NIOSH action plan: Create better respirators for HCWs
NIOSH action plan: Create better respirators for HCWs
Extensive plan focuses on design, effectiveness
If an influenza pandemic strikes, public health officials may not know enough about influenza transmission and respiratory protection to adequately protect health care workers.
Acknowledging that weakness, the National Institute for Occupational Safety and Health (NIOSH) has proposed an extensive "action plan" to spur research and improve design of respiratory protection.
"Due to this lack of knowledge on influenza transmission, it is not possible at the present time to definitively inform health care workers about what [personal protective equipment] is critical and what level of protection this equipment will provide in a pandemic," NIOSH stated.
In fact, the respirators currently available to health care workers may not be practical for prolonged use during a pandemic. In a study at the North Florida/South Georgia Veterans Health System in Gainesville, FL, health care workers wore different types of respirators for an entire eight-hour work shift.
"What we have found is that most of the respirators we use regularly in our health care system are typically not tolerable for long periods," says Lewis J Radonovich, MD, director of Biosecurity Programs in the Office of Program Development at the VHA in Gainesville.
"If we were to face an influenza pandemic, how would our health care workers react if they had to wear a respirator for long periods of time, [as did] the health care workers in Toronto during the SARS crisis in 2003?" he asks.
The proposed NIOSH action plan would call for:
- surveillance of influenza transmission that would seek to connect the hospital-based spread of flu to infection control practices and the use of respirators;
- a study of the effectiveness of surgical masks and N95 filtering face-piece respirators in protecting health care workers from aerosolized particles from coughing patients;
- studies of the wearability of respirators for long periods of time, including the impact on oxygen and carbon dioxide levels of health care workers;
- the establishment of performance requirements for N95s and powered air-purifying respirators (PAPRs) that are specific to health care;
- studies on fit-testing, decontamination, and reusability of respirators.
"This is going to be the foundation of what moves us forward," says Maryann d'Alessandro, PhD, associate director for science at NIOSH's National Personal Protective Technology Laboratory in Pittsburgh, who noted that the research may lead to a better design for respirators used in health care.
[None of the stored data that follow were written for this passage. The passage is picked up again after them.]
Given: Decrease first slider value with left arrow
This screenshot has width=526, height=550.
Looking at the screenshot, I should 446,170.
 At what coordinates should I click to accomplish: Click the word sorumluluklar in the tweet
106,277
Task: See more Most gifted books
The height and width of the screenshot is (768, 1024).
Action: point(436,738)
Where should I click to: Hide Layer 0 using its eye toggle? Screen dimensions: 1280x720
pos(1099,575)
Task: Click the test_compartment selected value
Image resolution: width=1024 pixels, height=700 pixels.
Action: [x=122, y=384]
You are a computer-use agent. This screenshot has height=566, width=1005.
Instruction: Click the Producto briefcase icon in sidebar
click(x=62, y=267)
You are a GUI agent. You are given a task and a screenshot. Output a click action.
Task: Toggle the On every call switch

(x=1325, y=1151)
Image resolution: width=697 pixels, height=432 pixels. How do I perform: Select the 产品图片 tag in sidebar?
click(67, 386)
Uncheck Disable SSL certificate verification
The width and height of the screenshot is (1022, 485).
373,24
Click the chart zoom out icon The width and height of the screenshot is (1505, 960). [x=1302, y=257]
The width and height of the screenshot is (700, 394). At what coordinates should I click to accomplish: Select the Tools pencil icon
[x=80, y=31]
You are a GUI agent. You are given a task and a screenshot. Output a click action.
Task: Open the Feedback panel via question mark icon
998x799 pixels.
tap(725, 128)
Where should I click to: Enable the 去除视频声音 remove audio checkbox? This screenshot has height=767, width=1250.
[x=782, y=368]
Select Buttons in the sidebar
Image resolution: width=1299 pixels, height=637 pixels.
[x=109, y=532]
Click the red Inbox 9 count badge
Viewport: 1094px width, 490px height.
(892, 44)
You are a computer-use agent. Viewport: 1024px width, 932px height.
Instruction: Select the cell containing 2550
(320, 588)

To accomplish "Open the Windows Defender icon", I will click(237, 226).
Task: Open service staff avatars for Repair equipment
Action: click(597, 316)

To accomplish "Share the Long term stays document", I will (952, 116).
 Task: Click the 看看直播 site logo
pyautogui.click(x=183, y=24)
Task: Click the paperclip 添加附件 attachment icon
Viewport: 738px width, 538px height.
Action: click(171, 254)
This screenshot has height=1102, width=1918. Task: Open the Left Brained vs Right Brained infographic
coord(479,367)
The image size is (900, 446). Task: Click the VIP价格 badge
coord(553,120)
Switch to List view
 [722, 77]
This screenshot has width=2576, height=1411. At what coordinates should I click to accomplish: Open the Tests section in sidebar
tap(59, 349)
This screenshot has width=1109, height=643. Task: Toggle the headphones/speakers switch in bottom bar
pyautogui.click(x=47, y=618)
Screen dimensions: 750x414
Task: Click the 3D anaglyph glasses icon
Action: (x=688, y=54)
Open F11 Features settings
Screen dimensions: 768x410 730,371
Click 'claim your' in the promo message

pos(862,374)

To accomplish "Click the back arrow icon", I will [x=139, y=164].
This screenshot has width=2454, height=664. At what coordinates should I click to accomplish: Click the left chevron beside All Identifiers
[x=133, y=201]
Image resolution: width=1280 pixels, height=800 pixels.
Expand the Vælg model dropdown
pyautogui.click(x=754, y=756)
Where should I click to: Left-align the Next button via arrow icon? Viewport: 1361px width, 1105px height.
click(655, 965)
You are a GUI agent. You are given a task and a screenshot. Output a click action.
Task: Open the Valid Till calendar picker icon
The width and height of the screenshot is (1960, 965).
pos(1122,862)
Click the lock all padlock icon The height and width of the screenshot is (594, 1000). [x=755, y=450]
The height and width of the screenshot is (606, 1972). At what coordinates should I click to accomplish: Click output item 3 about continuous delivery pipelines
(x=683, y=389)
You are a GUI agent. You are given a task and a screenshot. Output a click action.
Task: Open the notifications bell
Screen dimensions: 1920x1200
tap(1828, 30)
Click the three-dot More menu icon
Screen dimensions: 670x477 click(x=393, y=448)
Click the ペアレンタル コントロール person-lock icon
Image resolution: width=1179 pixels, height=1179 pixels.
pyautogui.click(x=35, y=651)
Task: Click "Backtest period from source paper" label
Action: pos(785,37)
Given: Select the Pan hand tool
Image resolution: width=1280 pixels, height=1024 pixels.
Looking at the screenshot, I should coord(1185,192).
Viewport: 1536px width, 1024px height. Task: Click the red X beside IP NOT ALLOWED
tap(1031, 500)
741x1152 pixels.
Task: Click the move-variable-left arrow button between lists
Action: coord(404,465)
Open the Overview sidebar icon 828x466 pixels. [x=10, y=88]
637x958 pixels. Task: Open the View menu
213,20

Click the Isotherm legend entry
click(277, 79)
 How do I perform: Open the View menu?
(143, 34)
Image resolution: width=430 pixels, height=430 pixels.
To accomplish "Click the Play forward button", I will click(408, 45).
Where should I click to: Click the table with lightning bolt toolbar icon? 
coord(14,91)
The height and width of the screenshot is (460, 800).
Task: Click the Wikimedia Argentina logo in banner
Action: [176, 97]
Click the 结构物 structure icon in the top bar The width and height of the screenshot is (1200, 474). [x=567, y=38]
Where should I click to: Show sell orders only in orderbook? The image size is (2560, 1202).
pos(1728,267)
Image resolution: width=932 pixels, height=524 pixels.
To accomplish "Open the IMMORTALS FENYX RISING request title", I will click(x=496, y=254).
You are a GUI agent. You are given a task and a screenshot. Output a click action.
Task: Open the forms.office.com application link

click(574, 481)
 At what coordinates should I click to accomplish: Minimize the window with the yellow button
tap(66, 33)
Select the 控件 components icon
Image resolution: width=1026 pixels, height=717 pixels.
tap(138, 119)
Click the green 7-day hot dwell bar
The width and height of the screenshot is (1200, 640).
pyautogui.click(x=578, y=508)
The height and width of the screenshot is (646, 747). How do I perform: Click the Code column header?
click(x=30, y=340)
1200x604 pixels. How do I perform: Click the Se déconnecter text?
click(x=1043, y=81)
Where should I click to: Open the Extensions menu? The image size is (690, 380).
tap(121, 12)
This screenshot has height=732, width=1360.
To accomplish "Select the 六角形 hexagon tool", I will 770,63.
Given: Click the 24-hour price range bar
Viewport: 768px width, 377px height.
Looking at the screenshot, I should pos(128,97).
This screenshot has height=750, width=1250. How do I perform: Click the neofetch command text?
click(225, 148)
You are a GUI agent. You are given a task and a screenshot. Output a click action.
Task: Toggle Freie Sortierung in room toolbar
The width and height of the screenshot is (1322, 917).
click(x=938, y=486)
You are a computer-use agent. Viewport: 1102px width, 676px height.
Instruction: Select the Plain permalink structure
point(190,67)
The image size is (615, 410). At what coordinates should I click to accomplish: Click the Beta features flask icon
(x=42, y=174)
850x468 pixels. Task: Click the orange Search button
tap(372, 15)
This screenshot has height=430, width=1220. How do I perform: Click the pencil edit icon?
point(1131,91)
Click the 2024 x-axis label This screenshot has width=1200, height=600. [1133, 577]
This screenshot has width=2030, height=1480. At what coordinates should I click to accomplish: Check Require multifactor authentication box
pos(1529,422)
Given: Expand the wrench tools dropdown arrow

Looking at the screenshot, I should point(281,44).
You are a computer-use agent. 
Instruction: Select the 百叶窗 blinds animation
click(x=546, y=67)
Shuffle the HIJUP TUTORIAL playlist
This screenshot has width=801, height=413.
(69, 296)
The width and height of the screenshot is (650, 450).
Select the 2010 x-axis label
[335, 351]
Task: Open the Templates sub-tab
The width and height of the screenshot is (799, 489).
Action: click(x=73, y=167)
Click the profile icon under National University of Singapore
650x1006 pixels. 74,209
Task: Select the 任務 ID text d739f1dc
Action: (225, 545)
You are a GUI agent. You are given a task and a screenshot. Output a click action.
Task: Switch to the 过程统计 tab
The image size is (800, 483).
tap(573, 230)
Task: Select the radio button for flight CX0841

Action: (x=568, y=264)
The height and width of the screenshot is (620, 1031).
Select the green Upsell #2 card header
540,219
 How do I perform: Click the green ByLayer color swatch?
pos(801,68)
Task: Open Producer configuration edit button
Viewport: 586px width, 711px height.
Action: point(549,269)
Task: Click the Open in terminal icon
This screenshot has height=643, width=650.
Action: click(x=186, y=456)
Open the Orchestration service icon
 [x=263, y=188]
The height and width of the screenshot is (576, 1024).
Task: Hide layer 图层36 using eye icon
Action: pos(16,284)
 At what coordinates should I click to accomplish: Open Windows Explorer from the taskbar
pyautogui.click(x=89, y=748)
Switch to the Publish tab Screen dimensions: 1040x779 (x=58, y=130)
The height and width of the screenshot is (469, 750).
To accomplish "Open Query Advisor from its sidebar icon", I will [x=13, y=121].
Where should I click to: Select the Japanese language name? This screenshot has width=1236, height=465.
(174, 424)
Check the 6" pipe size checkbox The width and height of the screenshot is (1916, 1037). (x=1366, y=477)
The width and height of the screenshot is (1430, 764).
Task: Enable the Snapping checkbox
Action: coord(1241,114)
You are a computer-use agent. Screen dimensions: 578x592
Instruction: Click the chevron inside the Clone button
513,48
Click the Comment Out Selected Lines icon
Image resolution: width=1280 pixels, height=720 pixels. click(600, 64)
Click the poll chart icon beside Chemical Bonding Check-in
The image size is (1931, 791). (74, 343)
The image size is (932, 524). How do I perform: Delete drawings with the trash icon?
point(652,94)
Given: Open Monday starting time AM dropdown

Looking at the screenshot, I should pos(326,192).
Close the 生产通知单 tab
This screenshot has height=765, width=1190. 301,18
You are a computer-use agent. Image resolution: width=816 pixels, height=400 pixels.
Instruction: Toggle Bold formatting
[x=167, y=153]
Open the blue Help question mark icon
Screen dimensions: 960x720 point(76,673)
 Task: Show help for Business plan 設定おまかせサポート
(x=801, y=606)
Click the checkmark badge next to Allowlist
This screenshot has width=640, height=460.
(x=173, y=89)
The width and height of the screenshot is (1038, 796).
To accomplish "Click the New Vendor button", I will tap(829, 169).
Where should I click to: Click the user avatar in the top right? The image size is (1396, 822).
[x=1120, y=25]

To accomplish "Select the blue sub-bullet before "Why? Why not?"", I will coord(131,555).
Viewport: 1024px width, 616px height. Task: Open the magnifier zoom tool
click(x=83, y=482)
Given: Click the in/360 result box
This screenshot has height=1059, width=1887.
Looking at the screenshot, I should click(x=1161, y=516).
Pandemic raises respirator issues
Concerns about pandemic influenza have brought respiratory protection to the forefront. The current respirators including N95s and PAPRs were designed for industrial use, not protecting against aerosolized agents.
The NIOSH report was drafted in response to a 2007 Institute of Medicine report, Preparing for an Influenza Pandemic: Personal protective Equipment for Healthcare Workers. The IOM panel called for better design for respirators and a "culture of safety" in hospitals.
Employee health professionals welcome the greater research focus on respiratory protection. The Association of Occupational Health Professionals in Healthcare in Warrendale, PA, plans to work with NIOSH on issues such as creating the most effective and efficient fit-testing protocol.
"We want to protect our employees, but we want it to be based on science," says MaryAnn Gruden, MSN, CRNP, NP-C, COHN-S/CM, association community liaison for AOHP and employee health coordinator of Western Pennsylvania Hospital (West Penn) in Pittsburgh.
Advocates for health care workers also laud the NIOSH plan as an opportunity to develop respirators that are specifically designed for health care. "We have 10 million-plus health care workers in this nation," notes Bill Borwegen, MPH, health and safety director of the Service Employees International Union (SEIU). "Can we design a respirator that doesn't need to be fit-tested? Can we design a PAPR that's focused on [the needs of] the health care worker? Can there be a whole line of respirators that's designed just for the health care workplace?
"This research will move us toward more of an evidence-based model so we have greater confidence in the protections that health care workers are given," he says.
The key question now is whether NIOSH will have the funding to follow through with the research. NIOSH should tap into funds that are designated for pandemic influenza preparedness, Borwegen says.
Meanwhile, NIOSH is expected to release new proposed criteria for N95 respirators which would require manufacturers to meet standards for "total inward leakage." Respirators would have to have a minimal level of fit even without fit-testing.
Later this year, NIOSH is scheduling a meeting to assess the current state of technology of respirators.
NIOSH also is continuing to study the attributes of surgical masks, including the potential for covering N95s with surgical masks to protect them from exterior contamination. A NIOSH study showed that wearing an N95 under a PAPR hood provides "significant additional protection," which may be particularly important for health care workers performing aerosol-generating procedures, according to the NIOSH action plan.
Health care workers sometimes confuse the protective features of a surgical mask, which is designed to protect patients from the respiratory droplets of health care workers, and respirators, which are designed to protect health care workers from aerosolized infectious particles.
"One of the challenges for the health care field is to clearly understand the differences between respirators and medical masks as well as their appropriate uses," NIOSH concluded in the action plan.
(Editor's note: A copy of the NIOSH action plan is available at www.cdc.gov/niosh/review/public/129/pdfs/lttr022208.pdf.)